Hermione si portò le mani alla bocca.
«E come ne sei uscito?» domandò Harry.
«È stata Olympe» disse Hagrid. «Ha preso la bacchetta e ha fatto gli incantesimi più veloci che ho mai visto. Una roba meravigliosa. Ha colpito i due che mi tenevano con l’Incantesimo Conjunctivitus e quelli mi hanno mollato di botto… ma eravamo nei guai, perché avevamo usato la magia contro di loro, e i giganti odiano questo. Ce la siamo squagliata. Non potevamo più tornarci, in quel campo».
«Accidenti, Hagrid» sussurrò Ron.
«Allora come mai ci hai messo tanto a tornare a casa se siete rimasti lì solo tre giorni?» domandò Hermione.
«Non ce ne siamo andati dopo tre giorni!» s’indignò Hagrid. «Silente ci aveva dato un compito!»
«Ma hai appena detto che non potevate più tornare al campo!»
«No, di giorno no. Ci abbiamo pensato un po’ su. Abbiamo passato due giorni nella caverna, a guardare giù. E quello che abbiamo visto non era niente di buono» .
«Ha strappato altre teste?» chiese Hermione, disgustata.
«No» disse Hagrid. «Magari».
«Che cosa vuoi dire?»
«Voglio dire che abbiamo scoperto che non ce l’aveva con tutti i maghi… solo con noi».
«Mangiamorte?» suggerì subito Harry.
«Sì» rispose cupo Hagrid. «Un paio andavano a trovarlo tutti i giorni e gli portavano dei regali, e a loro non li appendeva a testa in giù».
«Come fai a sapere che erano Mangiamorte?» chiese Ron.
«Perché ne ho riconosciuto uno» ruggì Hagrid. «Macnair, ve lo ricordate? Quello che hanno mandato a uccidere Fierobecco? È un fissato. Ci piace uccidere, come a Golgomath; per forza che andavano tanto d’accordo».
«E quindi Macnair ha convinto i giganti ad allearsi con Tu-Sai-Chi?»
«Ferma gli Ippogrifi, non ho ancora finito!» esclamò Hagrid indignato.

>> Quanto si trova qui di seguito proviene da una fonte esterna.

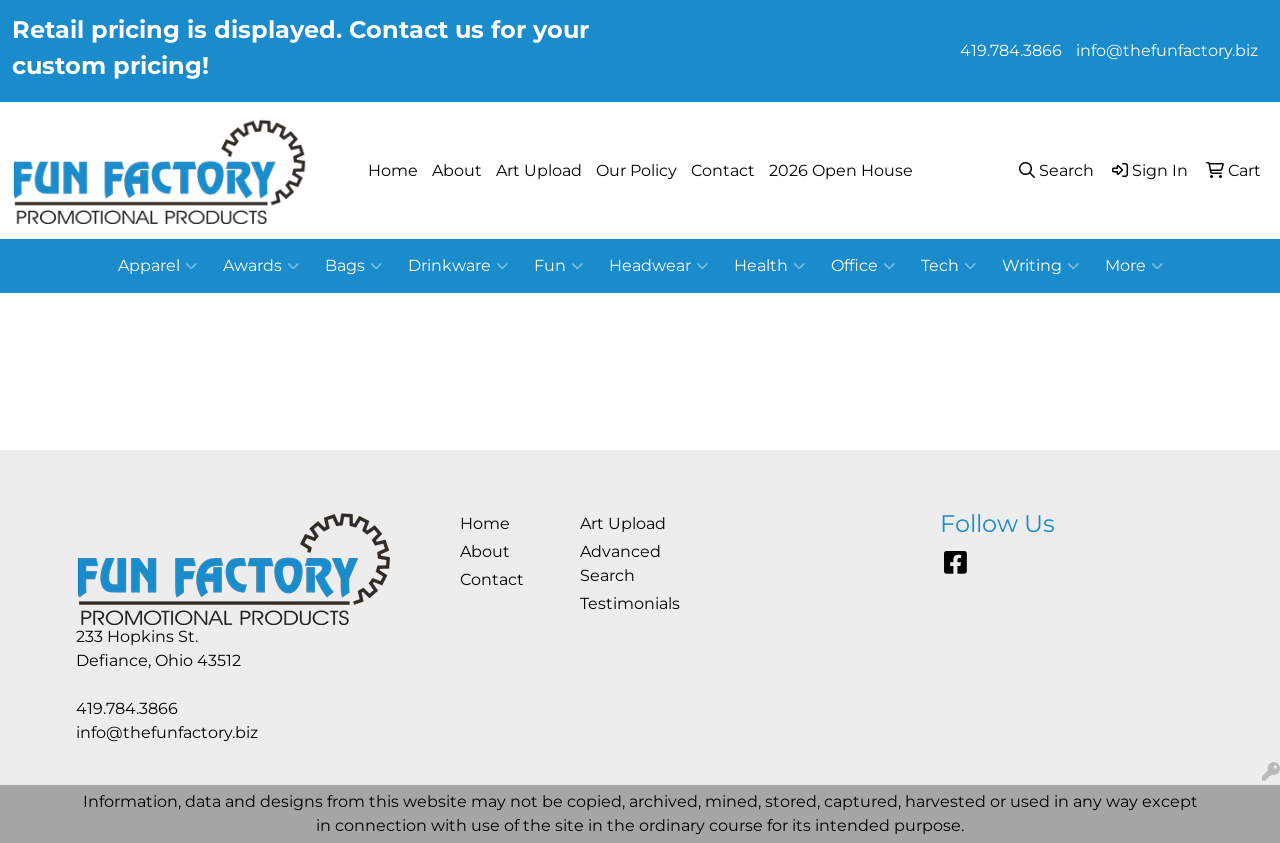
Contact (723, 170)
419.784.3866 (1011, 50)
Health (769, 266)
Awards (261, 266)
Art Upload (539, 170)
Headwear (658, 266)
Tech (948, 266)
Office (863, 266)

Considerato che all’inizio non voleva raccontare nulla, sembrava che se la godesse un mondo. «Io e Olympe abbiamo parlato e abbiamo deciso che solo perché il Gurg preferiva Tu-Sai-Chi non voleva dire che tutti gli altri erano d’accordo. Dovevamo convincere gli altri, quelli che non avevano voluto Golgomath».
«Come avete fatto a capire quali erano?» domandò Ron.
«Be’, erano quelli che avevano preso le mazzate, no?» spiegò Hagrid, paziente. «Quelli con un po’ di sale in zucca si tenevano alla larga da Golgomath, stavano nascosti nelle caverne intorno al burrone, come noi. Così abbiamo deciso di fare un giro di notte nelle caverne per vedere se riuscivamo a convincere qualcuno».
«Siete andati in giro per caverne a cercare giganti?» chiese Ron, ammirato.
«Be’, non erano i giganti che ci preoccupavano» rispose Hagrid, «ma i Mangiamorte. Silente ci aveva detto di non mischiarci con loro se potevamo evitarlo, e il problema era che lo sapevano che noi eravamo lì… figurati se Golgomath non gliel’aveva detto. Di notte, quando i giganti dormivano e noi volevamo strisciare nelle caverne, Macnair e quell’altro giravano per le montagne a cercarci. È stata dura impedire a Olympe di saltarci addosso» disse Hagrid, con gli angoli della bocca che gli sollevavano la barba incolta, «aveva una gran voglia di attaccarli… è forte, quando si arrabbia, Olympe… una tosta, sapete… dev’essere perché è francese…»
Hagrid guardò il fuoco con lo sguardo annebbiato. Harry gli concesse trenta secondi di fantasticherie prima di schiarirsi sonoramente la voce.
«E poi che cosa è successo? Siete riusciti ad avvicinarvi agli altri giganti?»
«Cosa? Ah… Ah, sì, certo. La terza notte dopo la morte di Karkus siamo usciti dalla nostra caverna e siamo tornati giù nella valle, con gli occhi bene aperti per i Mangiamorte. Abbiamo girato un paio di caverne, niente… e poi, tipo alla sesta, abbiamo trovato tre giganti nascosti».
«Doveva essere bella piena» osservò Ron.
«Non c’entrava nemmeno uno Kneazle» confermò Hagrid.
«E non vi hanno attaccato?» domandò Hermione.
«Lo facevano sicuro, se potevano» disse Hagrid, «ma erano feriti di brutto, tutti e tre; la banda di Golgomath li aveva pestati fino a farli svenire; loro si erano svegliati ed erano strisciati nel primo nascondiglio. A ogni modo, uno di loro capiva un po’ la nostra lingua e ha tradotto e non l’hanno presa troppo male. Perciò siamo tornati a trovare i feriti… mi sa che a un certo punto ne avevamo convinti sei o sette».
«Sei o sette?» Ron s’infervorò. «Be’, niente male… verranno qui a combattere Tu-Sai-Chi insieme a noi?»
Ma Hermione intervenne: «Che cosa vuol dire “a un certo punto”, Hagrid?»
Hagrid le rivolse uno sguardo triste.